● The data
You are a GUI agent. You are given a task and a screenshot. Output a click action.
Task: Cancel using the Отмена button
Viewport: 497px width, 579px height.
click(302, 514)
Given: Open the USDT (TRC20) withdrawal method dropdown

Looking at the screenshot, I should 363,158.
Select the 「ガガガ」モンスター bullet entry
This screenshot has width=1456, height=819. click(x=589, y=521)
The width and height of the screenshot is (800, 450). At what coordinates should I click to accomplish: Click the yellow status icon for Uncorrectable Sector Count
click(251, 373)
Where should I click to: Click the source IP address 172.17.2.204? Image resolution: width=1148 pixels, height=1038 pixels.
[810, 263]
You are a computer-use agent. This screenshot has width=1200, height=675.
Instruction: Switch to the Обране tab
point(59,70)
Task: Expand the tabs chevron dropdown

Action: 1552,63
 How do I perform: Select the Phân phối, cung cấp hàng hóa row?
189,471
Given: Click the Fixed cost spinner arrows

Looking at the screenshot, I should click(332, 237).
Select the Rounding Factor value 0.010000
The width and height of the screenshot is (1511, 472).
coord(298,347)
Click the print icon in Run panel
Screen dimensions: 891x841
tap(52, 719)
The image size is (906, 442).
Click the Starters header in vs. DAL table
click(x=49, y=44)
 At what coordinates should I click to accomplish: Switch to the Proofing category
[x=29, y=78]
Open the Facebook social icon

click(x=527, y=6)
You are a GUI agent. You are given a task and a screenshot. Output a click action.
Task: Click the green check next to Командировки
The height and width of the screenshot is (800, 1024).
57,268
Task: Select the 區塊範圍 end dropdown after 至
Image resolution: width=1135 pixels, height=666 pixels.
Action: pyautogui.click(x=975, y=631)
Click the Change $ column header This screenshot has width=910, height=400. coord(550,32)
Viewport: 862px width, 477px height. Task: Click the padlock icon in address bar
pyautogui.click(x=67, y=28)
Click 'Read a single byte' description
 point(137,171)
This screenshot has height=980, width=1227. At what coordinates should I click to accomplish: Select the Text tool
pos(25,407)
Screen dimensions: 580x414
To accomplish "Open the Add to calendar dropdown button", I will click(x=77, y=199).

● Your goal
Copy out each line of the material and keep every word unchanged.

● Written reply
You are a GUI agent. You are given a task and a screenshot. Output a click action.
Task: Cancel using the Отмена button
Viewport: 497px width, 579px height.
click(302, 514)
Given: Open the USDT (TRC20) withdrawal method dropdown

Looking at the screenshot, I should 363,158.
Select the 「ガガガ」モンスター bullet entry
This screenshot has width=1456, height=819. click(x=589, y=521)
The width and height of the screenshot is (800, 450). At what coordinates should I click to accomplish: Click the yellow status icon for Uncorrectable Sector Count
click(251, 373)
Where should I click to: Click the source IP address 172.17.2.204? Image resolution: width=1148 pixels, height=1038 pixels.
[810, 263]
You are a computer-use agent. This screenshot has width=1200, height=675.
Instruction: Switch to the Обране tab
point(59,70)
Task: Expand the tabs chevron dropdown

Action: 1552,63
 How do I perform: Select the Phân phối, cung cấp hàng hóa row?
189,471
Given: Click the Fixed cost spinner arrows

Looking at the screenshot, I should click(332, 237).
Select the Rounding Factor value 0.010000
The width and height of the screenshot is (1511, 472).
coord(298,347)
Click the print icon in Run panel
Screen dimensions: 891x841
tap(52, 719)
The image size is (906, 442).
Click the Starters header in vs. DAL table
click(x=49, y=44)
 At what coordinates should I click to accomplish: Switch to the Proofing category
[x=29, y=78]
Open the Facebook social icon

click(x=527, y=6)
You are a GUI agent. You are given a task and a screenshot. Output a click action.
Task: Click the green check next to Командировки
The height and width of the screenshot is (800, 1024).
57,268
Task: Select the 區塊範圍 end dropdown after 至
Image resolution: width=1135 pixels, height=666 pixels.
Action: pyautogui.click(x=975, y=631)
Click the Change $ column header This screenshot has width=910, height=400. coord(550,32)
Viewport: 862px width, 477px height. Task: Click the padlock icon in address bar
pyautogui.click(x=67, y=28)
Click 'Read a single byte' description
 point(137,171)
This screenshot has height=980, width=1227. At what coordinates should I click to accomplish: Select the Text tool
pos(25,407)
Screen dimensions: 580x414
To accomplish "Open the Add to calendar dropdown button", I will click(x=77, y=199).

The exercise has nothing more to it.